Extracted records>
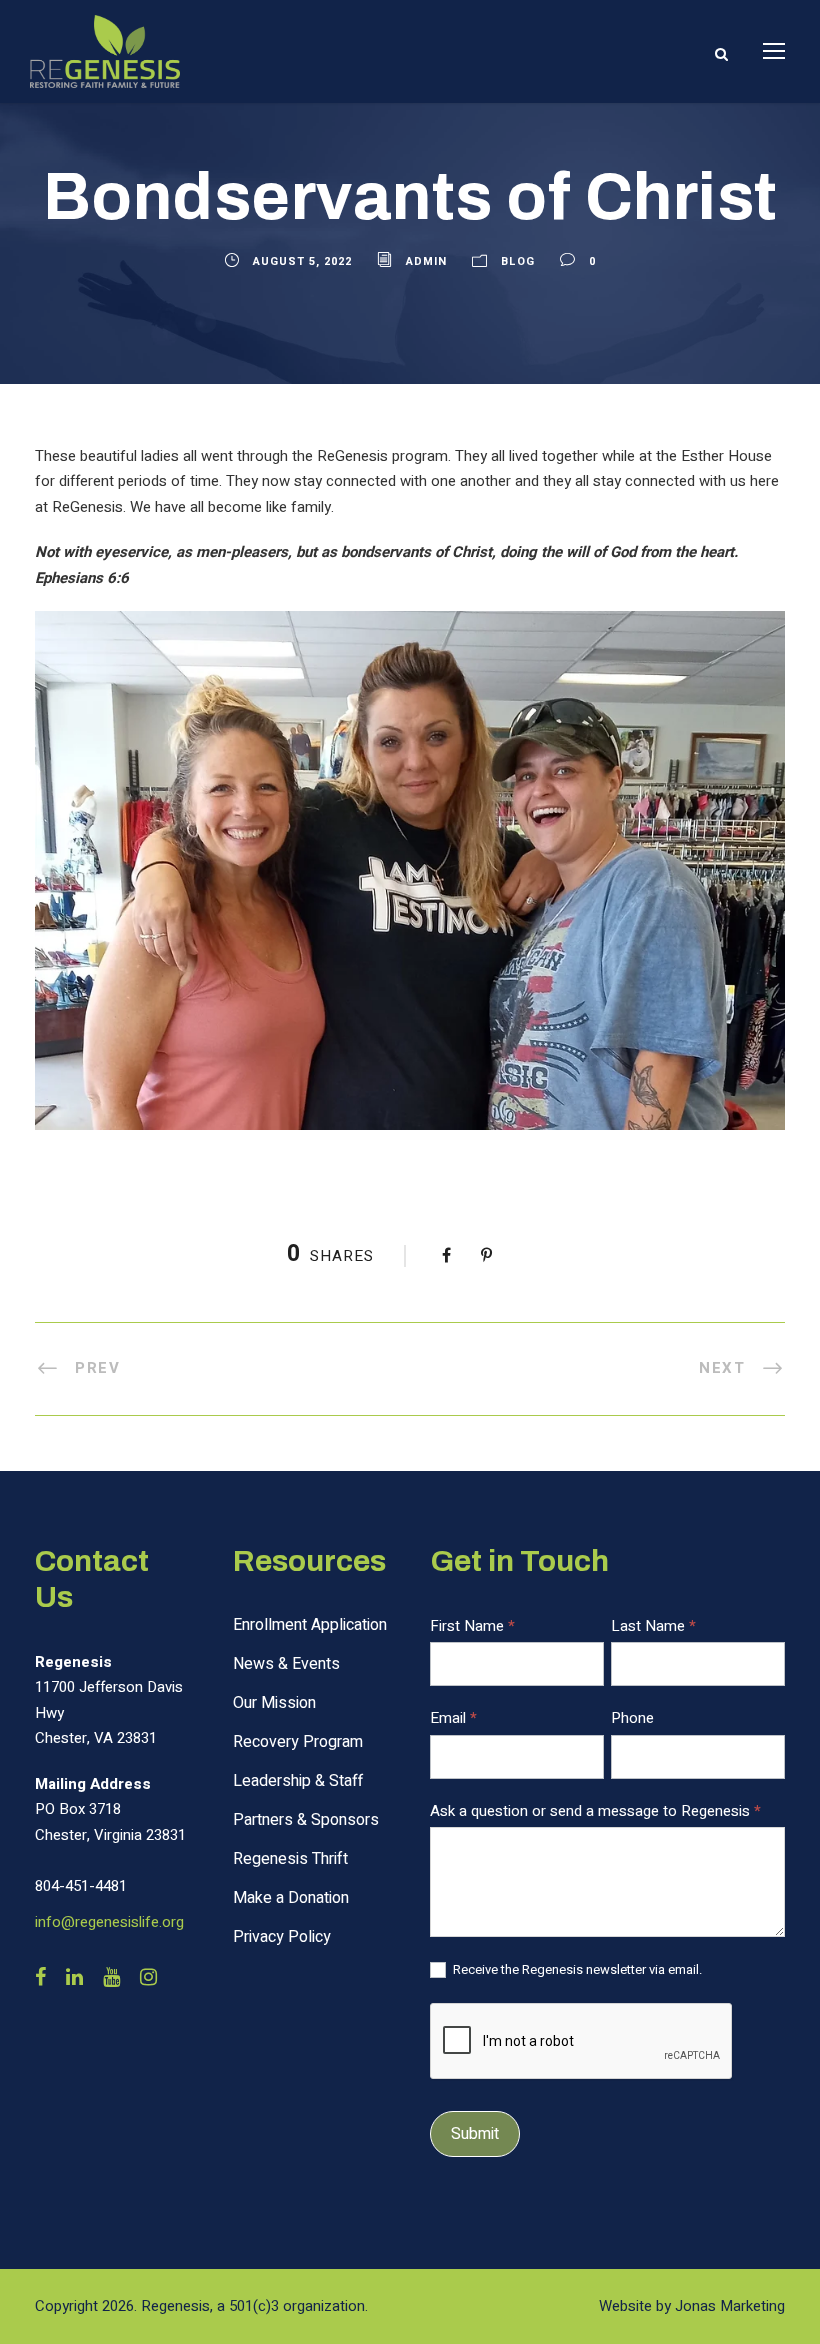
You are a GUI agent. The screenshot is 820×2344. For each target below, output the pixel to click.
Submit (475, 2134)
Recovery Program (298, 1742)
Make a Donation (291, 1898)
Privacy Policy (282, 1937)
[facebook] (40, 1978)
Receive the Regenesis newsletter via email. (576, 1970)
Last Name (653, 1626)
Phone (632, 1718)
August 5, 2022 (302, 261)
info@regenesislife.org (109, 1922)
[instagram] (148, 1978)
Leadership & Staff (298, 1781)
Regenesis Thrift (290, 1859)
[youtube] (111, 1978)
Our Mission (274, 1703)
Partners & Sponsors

Exercise brief>
Could the material above be given again exactly, pictures excluded?

Solution to the exercise>
You are a GUI agent. The screenshot is 820×2344. For each target below, output the pixel to click.
Submit (475, 2134)
Recovery Program (298, 1742)
Make a Donation (291, 1898)
Privacy Policy (282, 1937)
[facebook] (40, 1978)
Receive the Regenesis newsletter via email. (576, 1970)
Last Name (653, 1626)
Phone (632, 1718)
August 5, 2022 (302, 261)
info@regenesislife.org (109, 1922)
[instagram] (148, 1978)
Leadership & Staff (298, 1781)
Regenesis Thrift (290, 1859)
[youtube] (111, 1978)
Our Mission (274, 1703)
Partners & Sponsors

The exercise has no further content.